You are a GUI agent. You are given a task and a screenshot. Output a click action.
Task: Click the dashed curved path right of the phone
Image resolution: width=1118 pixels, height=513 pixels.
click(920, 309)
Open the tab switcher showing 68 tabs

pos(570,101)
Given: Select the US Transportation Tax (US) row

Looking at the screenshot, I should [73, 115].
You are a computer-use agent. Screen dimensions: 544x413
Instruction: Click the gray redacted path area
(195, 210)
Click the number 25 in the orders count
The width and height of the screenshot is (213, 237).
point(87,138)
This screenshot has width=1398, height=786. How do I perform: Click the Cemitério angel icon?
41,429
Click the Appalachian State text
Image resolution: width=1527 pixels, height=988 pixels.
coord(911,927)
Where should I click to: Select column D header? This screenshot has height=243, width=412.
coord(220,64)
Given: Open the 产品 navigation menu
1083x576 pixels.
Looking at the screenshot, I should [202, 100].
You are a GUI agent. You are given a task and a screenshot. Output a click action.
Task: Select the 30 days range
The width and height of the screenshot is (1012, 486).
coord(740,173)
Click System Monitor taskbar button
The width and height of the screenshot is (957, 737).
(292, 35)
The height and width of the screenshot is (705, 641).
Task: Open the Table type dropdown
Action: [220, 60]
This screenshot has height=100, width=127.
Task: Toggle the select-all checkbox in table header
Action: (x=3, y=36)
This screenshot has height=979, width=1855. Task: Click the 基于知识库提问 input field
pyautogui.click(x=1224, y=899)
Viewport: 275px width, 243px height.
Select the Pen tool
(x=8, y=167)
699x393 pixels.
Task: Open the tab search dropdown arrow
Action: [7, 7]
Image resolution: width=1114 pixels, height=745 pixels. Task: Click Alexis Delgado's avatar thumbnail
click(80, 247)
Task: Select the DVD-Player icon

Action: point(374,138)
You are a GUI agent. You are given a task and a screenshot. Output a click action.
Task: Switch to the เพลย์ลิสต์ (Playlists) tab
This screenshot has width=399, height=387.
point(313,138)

--------------------

Show each line in the records above that contains the word "pixels". Treat uppercase and lowercase as different.

» **Response to the exercise**
Image resolution: width=1118 pixels, height=513 pixels.
Image resolution: width=1527 pixels, height=988 pixels.
1083x576 pixels.
699x393 pixels.
Image resolution: width=1114 pixels, height=745 pixels. Task: Click Alexis Delgado's avatar thumbnail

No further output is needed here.